Our first problem is that whereas the need for alternate local community-based institutions for justice delivery is fully acknowledged, the extent to which these institutions must be rooted in tradition is unclear. The need to seek, unravel and understand traditional modes is also admitted; however, the yardstick of contemporary universal standards of justice and equity must also test these modes. There is need for far greater understanding, based on empirical research, about what are the principal traditional modes of justice adjudication in major tribal groups in Schedule V areas. Are these traditional systems accessible to all sections of the community? Can they deliver quicker, cheaper and more reliable justice, when compared to the formal judicial system? Answers to these questions must be framed with particular reference to women, dalits and other disadvantaged groups within tribal communities.

Would localised community-based institutions for justice delivery function in the best interests of the disadvantaged, in village communities that are often made complex by profound, bitter and ancient divisions of class, caste, gender and age? If such institutions are in fact established, what safeguards should be introduced to secure the interests of the relatively powerless within the community?

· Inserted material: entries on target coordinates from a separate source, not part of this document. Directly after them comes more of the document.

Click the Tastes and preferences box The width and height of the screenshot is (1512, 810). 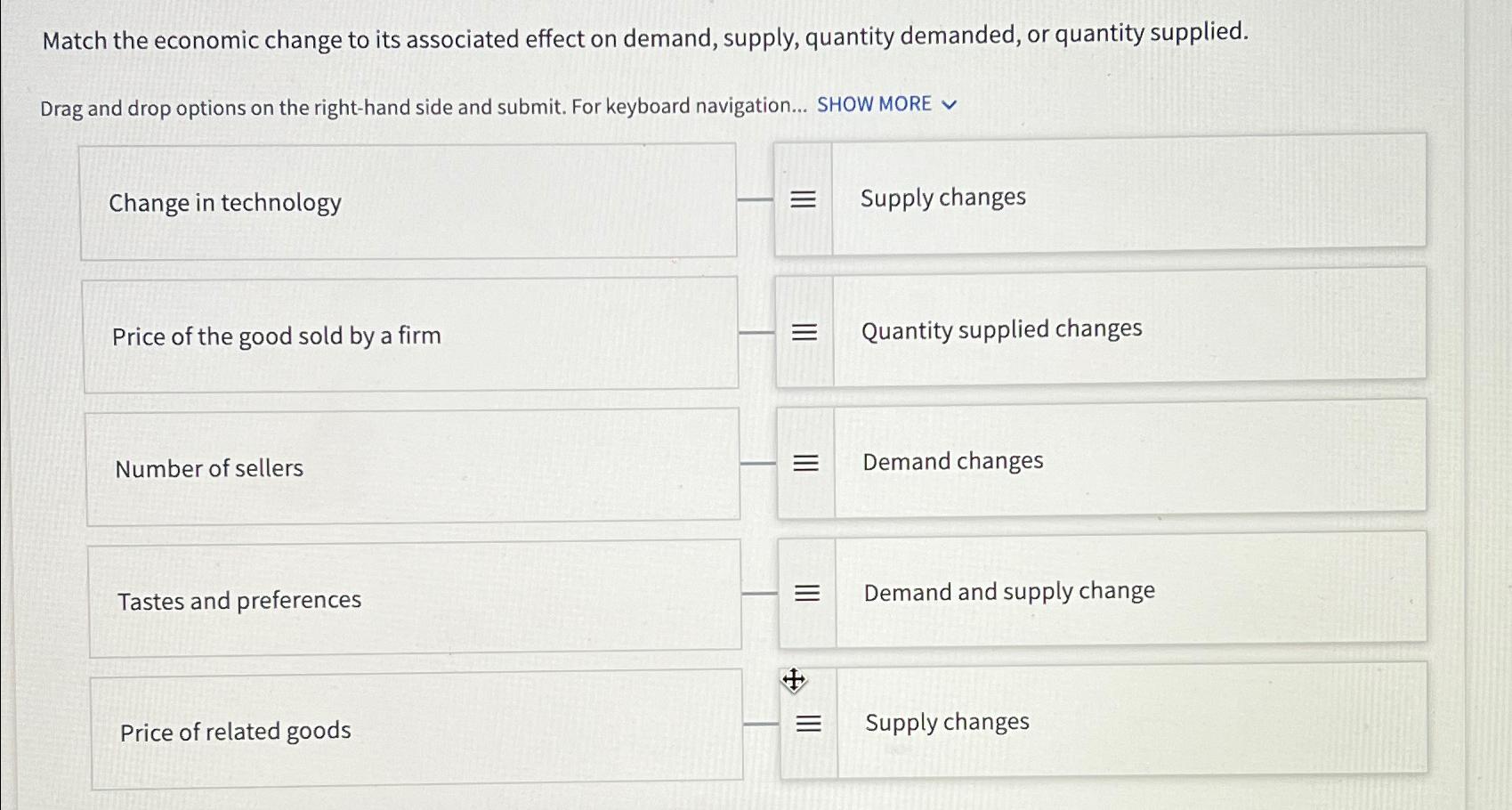point(416,598)
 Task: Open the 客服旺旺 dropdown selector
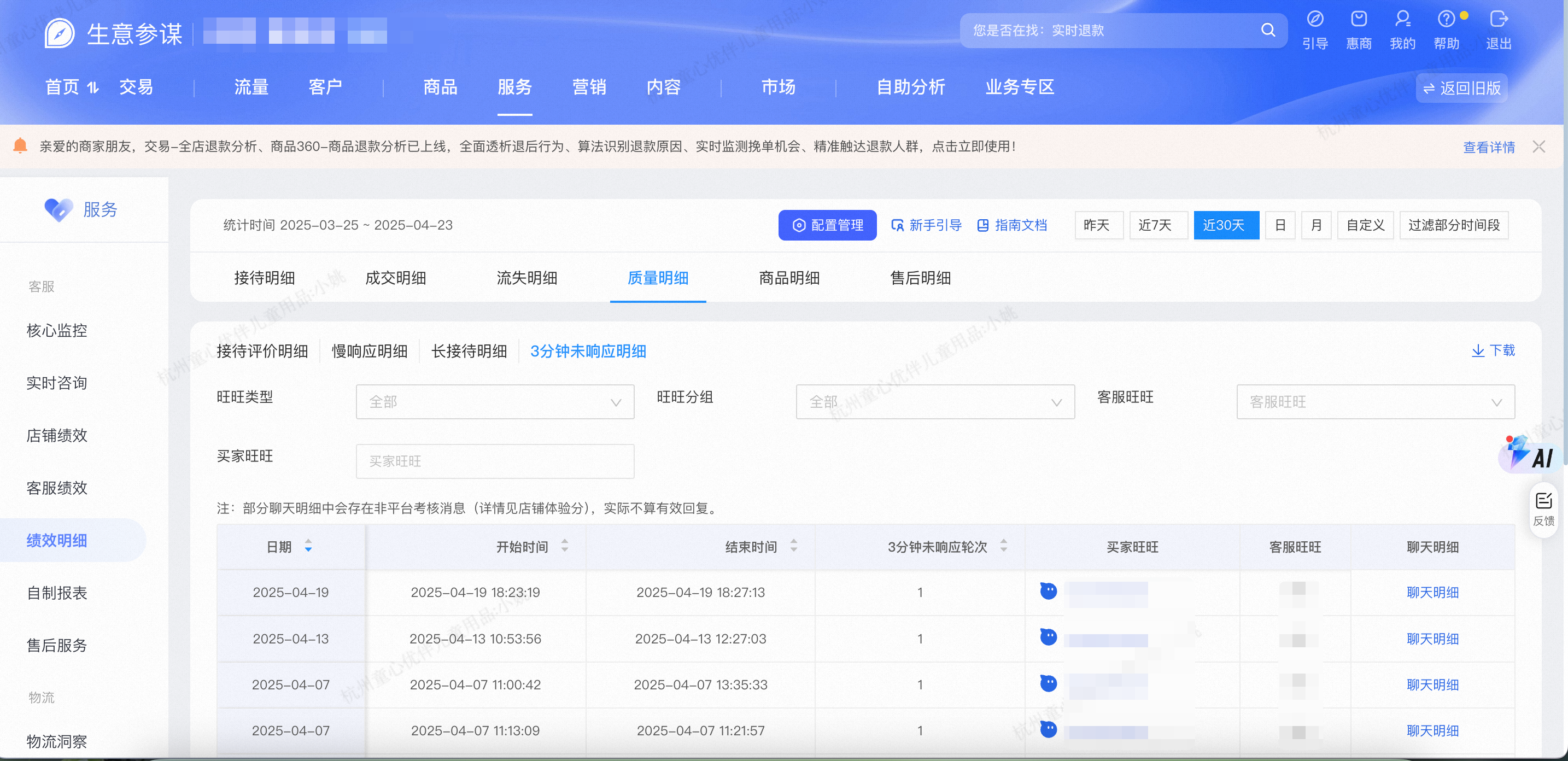(x=1374, y=402)
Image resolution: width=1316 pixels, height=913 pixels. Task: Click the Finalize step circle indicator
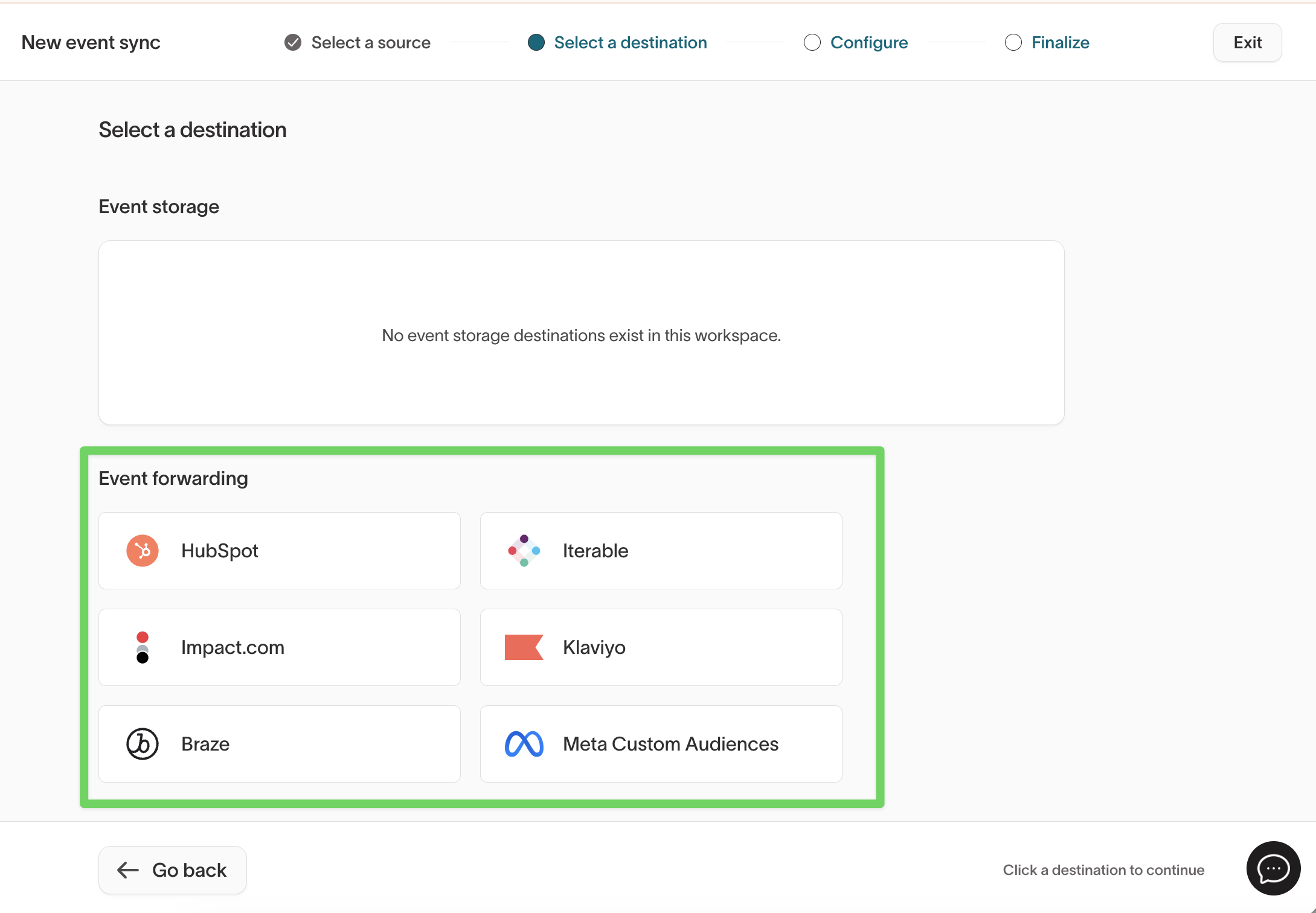(1013, 42)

Another set of problems relates to the procedure for a rural collective to adjudicate. The language of PESA requires that the gram sabha be competent to safeguard the customary mode of dispute resolution. This seems to suggest firstly that detailed procedures would be laid down by the gram sabhas, drawing from tradition, and not spelled out in detail in the law itself. Whereas this interpretation has the merit of enabling local wisdom to flourish, definite broad safeguards are required to ensure conformity with universal principles of justice and to protect weaker groups.

The PESA formulation also suggests that the gram sabha as a collective would not necessarily adjudicate disputes. It would only lay down procedures, and monitor the proceedings. However, the establishment of local committees to adjudicate is fraught with dangers. The Madhya Pradesh Gram Nyayalaya Adhiniyam, 1996 for instance, provides for the constitution of Gram Nyayalayas, by the unanimous nomination of seven members by the Janapad (Block) Panchayat. Political nominees would pack a nominated body of the kind envisaged in the Madhya Pradesh Act, and a committee of political nominees would very likely be no more than an extension of the local power elite, but lacking the legitimacy of either tradition or of the rule of law. People disadvantaged by caste, class and gender, would be severely disabled in securing justice in such a situation.

Some of the other major issues on which the law must be unambiguous include the following:

  • On which kinds of issues should gram sabhas be empowered to adjudicate? Should their jurisdiction be voluntary or mandatory? If the two parties desire to access alternate institutions, which would prevail? What would be the procedures and powers to summon witnesses, secure justice and enforce decisions? What would be the powers, if any, of the gram sabha to award punishments?

  • There are also other issues related to the interface between the community-based and formal systems. Would their jurisdiction be concurrent or exclusive? Which agency/agencies would be bound to implement the decisions of the gram sabha? What powers would the gram sabha enjoy for the enforcement of its decisions? What would be the appeal mechanisms?

In summary, it is true that rural communities have faced monumental difficulties in securing justice in their interface with formal institutions for dispute adjudication and justice delivery. However, great care needs to be exercised replacing the established institutions with others less tested, even when these are intended to be more reliable vehicles for speedy and impartial justice, especially for disadvantaged sections of rural society.